▶ _Activity_:
In the records below, print each line exactly and leave every image out.

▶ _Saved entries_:

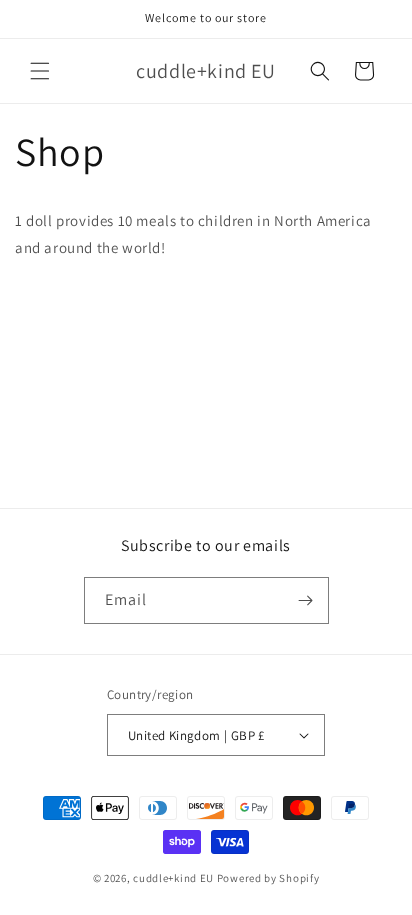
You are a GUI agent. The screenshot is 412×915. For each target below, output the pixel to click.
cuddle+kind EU (173, 878)
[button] (40, 71)
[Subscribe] (306, 600)
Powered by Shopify (268, 878)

▶ _Answer to this problem_:
You are a GUI agent. The screenshot is 412×915. For each target below, output the pixel to click.
cuddle+kind EU (173, 878)
[button] (40, 71)
[Subscribe] (306, 600)
Powered by Shopify (268, 878)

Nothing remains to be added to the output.